▶ [Поставленная задача A]:
Покажите без изменений каждую строку записей, в которой встречается слово «pixels», учитывая регистр букв.

▶ [Исходный текст]:
+-------+

На общецивилизационную ситуацию двадцатого века накладывается специфика эпохи, переживаемой Россией – эпохи перехода, в которой жизнь действительно начинает напоминать кошмарное сновидение. Ведь, вообще, чем сон отличается от яви? Тем, что явь последовательно развивается изо дня в день, события сегодняшнего дня логично продолжают события вчерашнего. В научной литературе это свойство яви в ее отличии от сна называется «когерентностью». А когда вчера было одно, а сегодня - совсем другое, и связи между ними нет - вот тогда каждое утро и начинаешь думать - это ты проснулся или заснул?

+-------+

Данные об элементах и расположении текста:
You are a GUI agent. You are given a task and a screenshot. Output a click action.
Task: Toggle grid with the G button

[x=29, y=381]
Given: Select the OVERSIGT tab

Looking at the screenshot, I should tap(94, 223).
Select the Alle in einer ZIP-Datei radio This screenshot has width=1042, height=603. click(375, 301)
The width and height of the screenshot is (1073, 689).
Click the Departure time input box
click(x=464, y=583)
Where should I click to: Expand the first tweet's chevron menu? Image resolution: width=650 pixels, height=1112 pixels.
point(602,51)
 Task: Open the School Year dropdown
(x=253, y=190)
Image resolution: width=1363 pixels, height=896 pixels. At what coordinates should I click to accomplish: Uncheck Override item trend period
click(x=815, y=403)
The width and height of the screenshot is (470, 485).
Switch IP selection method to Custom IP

+-------+

▶ [Поставленная задача B]:
Выведите дословно фрагмент текста о переходной эпохе в России, начиная со слов «На общецивилизационную ситуацию» и заканчивая словами «проснулся или заснул?».

▶ [Полный ответ A]:
Where should I click to: Expand the first tweet's chevron menu? Image resolution: width=650 pixels, height=1112 pixels.
Image resolution: width=1363 pixels, height=896 pixels. At what coordinates should I click to accomplish: Uncheck Override item trend period

▶ [Полный ответ B]:
На общецивилизационную ситуацию двадцатого века накладывается специфика эпохи, переживаемой Россией – эпохи перехода, в которой жизнь действительно начинает напоминать кошмарное сновидение. Ведь, вообще, чем сон отличается от яви? Тем, что явь последовательно развивается изо дня в день, события сегодняшнего дня логично продолжают события вчерашнего. В научной литературе это свойство яви в ее отличии от сна называется «когерентностью». А когда вчера было одно, а сегодня - совсем другое, и связи между ними нет - вот тогда каждое утро и начинаешь думать - это ты проснулся или заснул?